IMPACT EJECTA ROTATIONAL BURSTING AS A MECHANISM FOR PRODUCING STABLE IDA--DACTYL SYSTEMS

The existence of Dactyl, the small satellite of asteroid 243 Ida, presents an intriguing paradox: if exposed to the same projectile bombardment as Ida, it should have been disrupted long ago. To solve this paradox, it has been proposed that either Ida (and the entire Koronis family) is relatively young ($\approx 100$~Myr), or Dactyl has reaccreted many times from its own debris after having been disrupted. Here we propose a third alternative, that is that Dactyl is much younger than Ida, and it was formed by rotational bursting of a precursor fragment ejected from Ida after an impact.

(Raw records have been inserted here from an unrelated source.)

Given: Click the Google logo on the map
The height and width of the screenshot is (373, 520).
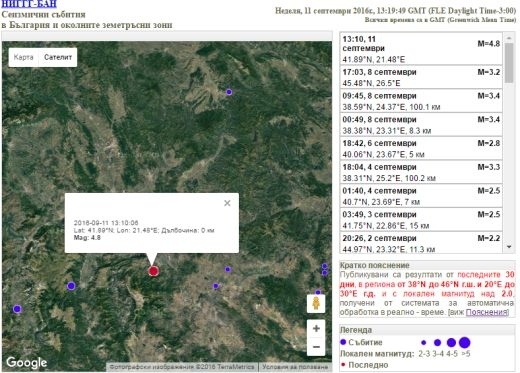Looking at the screenshot, I should [27, 363].
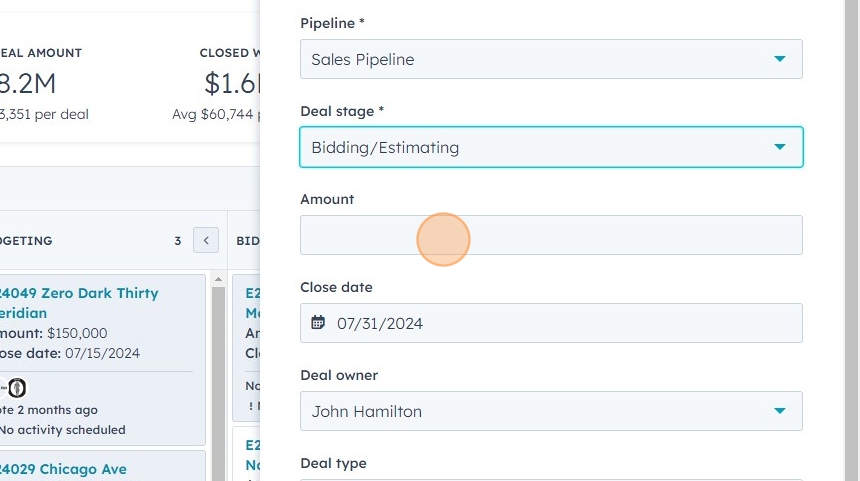Click the Closed Won total amount
Screen dimensions: 860x481
232,83
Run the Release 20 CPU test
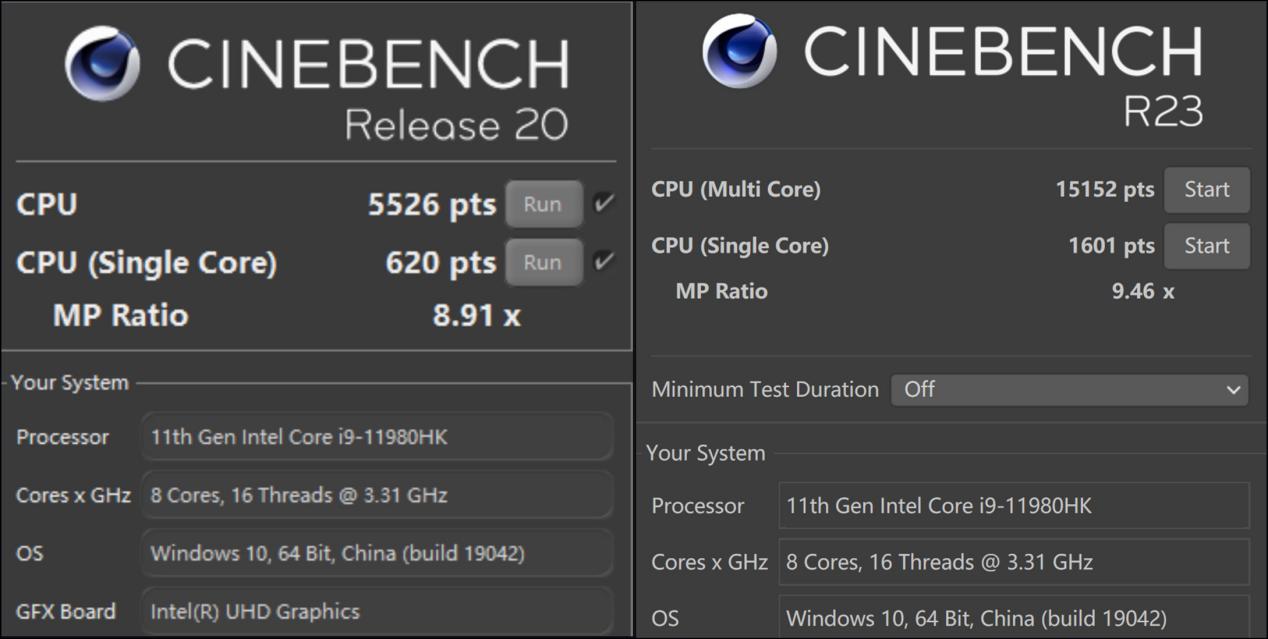1268x639 pixels. point(543,204)
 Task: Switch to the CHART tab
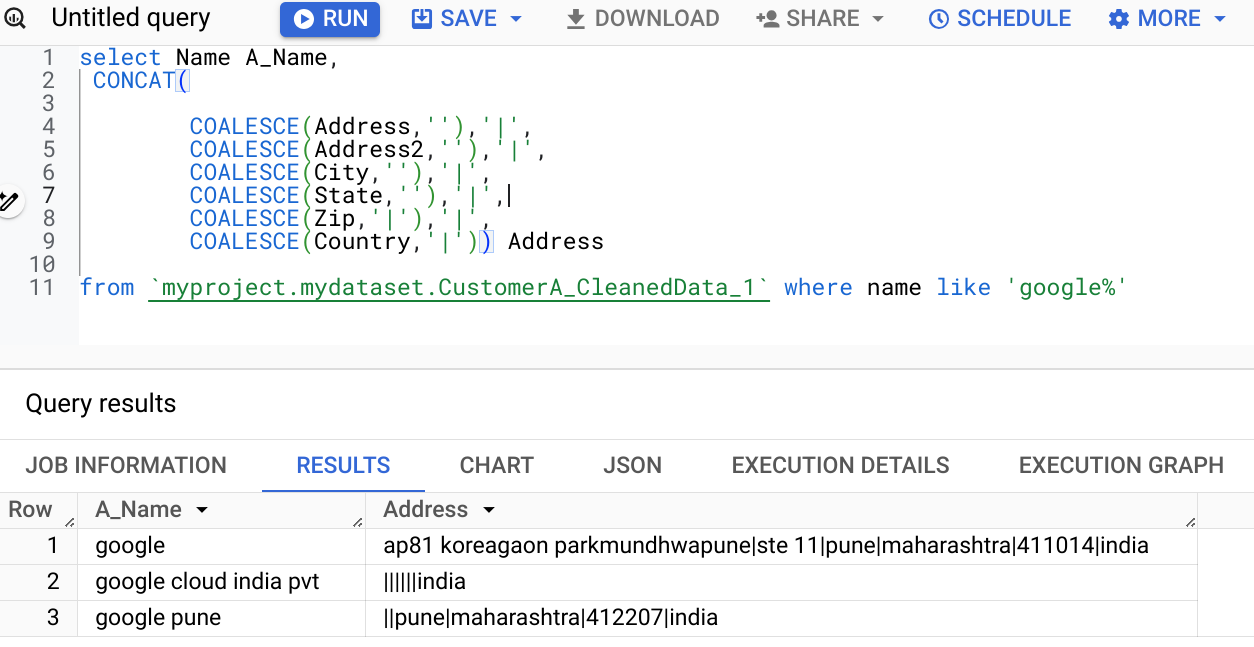point(496,465)
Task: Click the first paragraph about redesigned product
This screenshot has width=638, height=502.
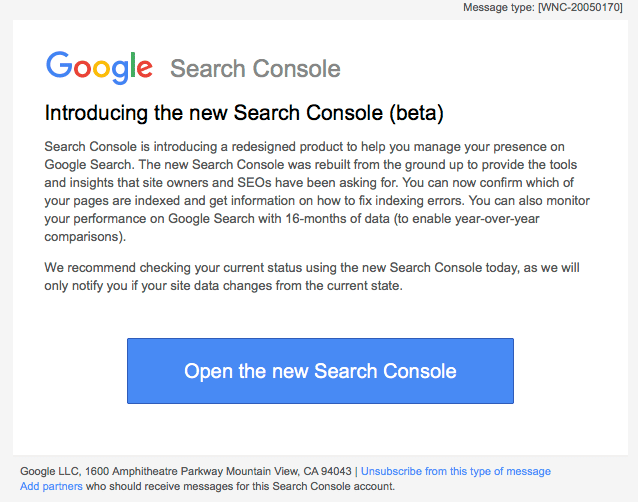Action: pos(317,191)
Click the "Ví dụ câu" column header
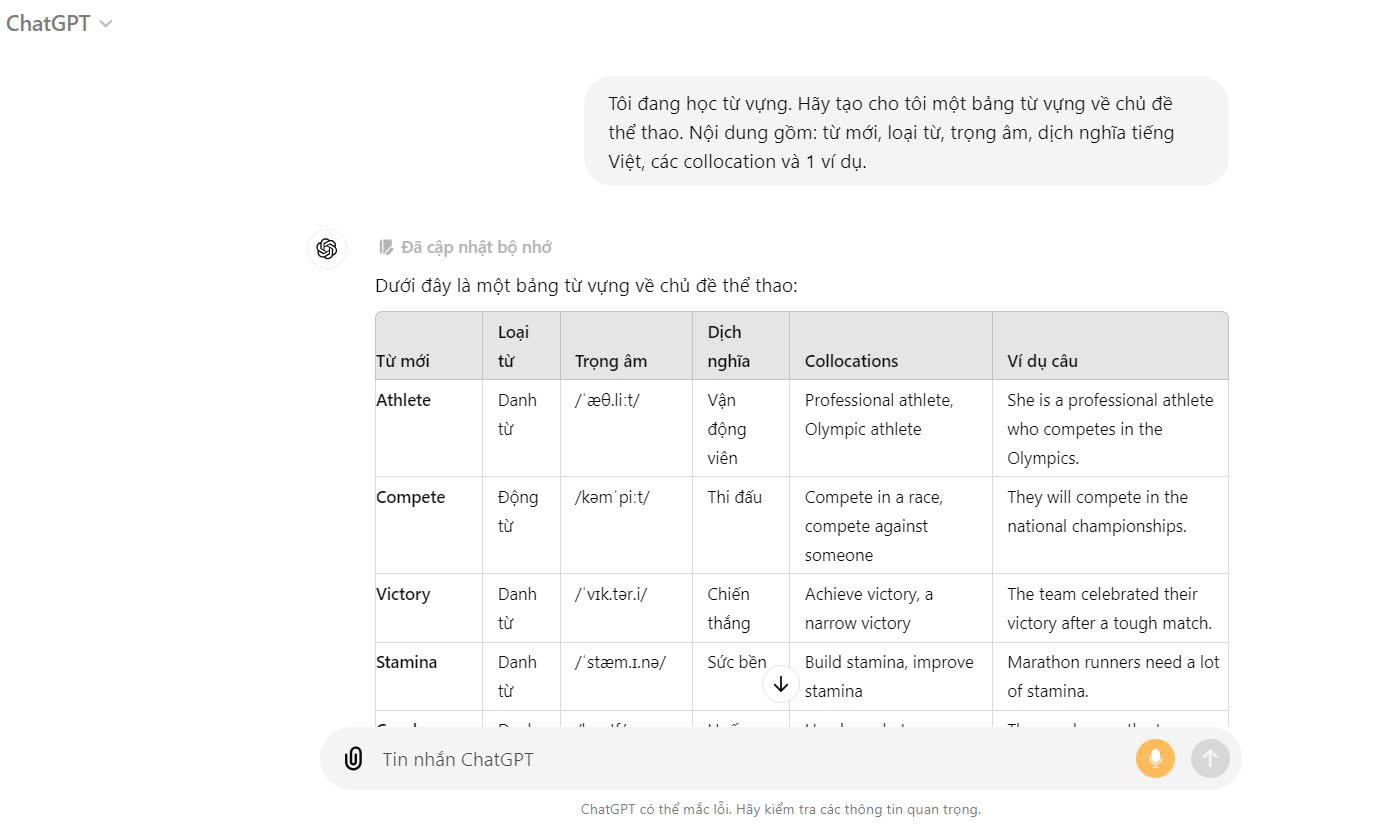 click(x=1042, y=361)
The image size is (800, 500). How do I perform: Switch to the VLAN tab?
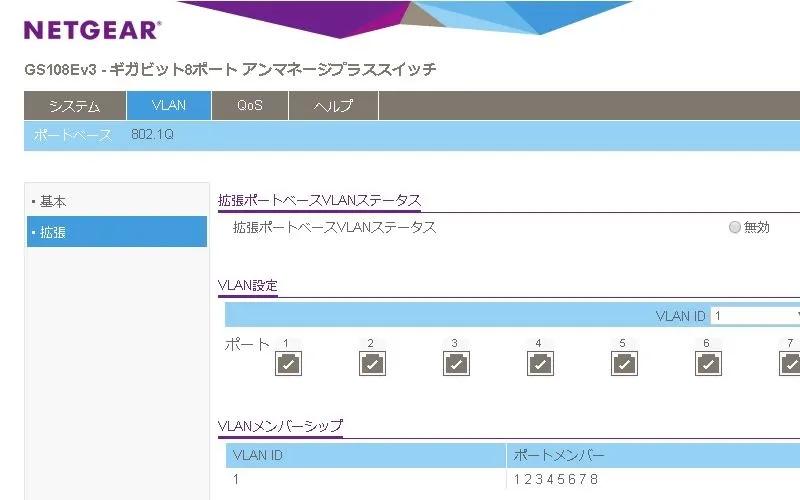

We discuss some recent experimental results showing that sizable fragments from shattered targets do undergo rotational bursting and are fissioned after traveling over a length of several target diameters; the relative speed between the fission remnants is comparable to the initial ejection velocity. Then we have performed a number of numerical integrations of the orbits of fictitious particles resulting from an assumed rotational bursting event in the gravitational field of Ida; the results show that, depending on the initial conditions, up to several percent of the particles get trapped into stable satellite--like orbits resembling that of Dactyl. We conclude that this mechanism may have formed Dactyl in the last $\approx 10\%$ of Ida's lifetime, either after an energetic cratering impact or (more probably) after a collision which shattered Ida without dispersing most of its fragments ``to infinity''.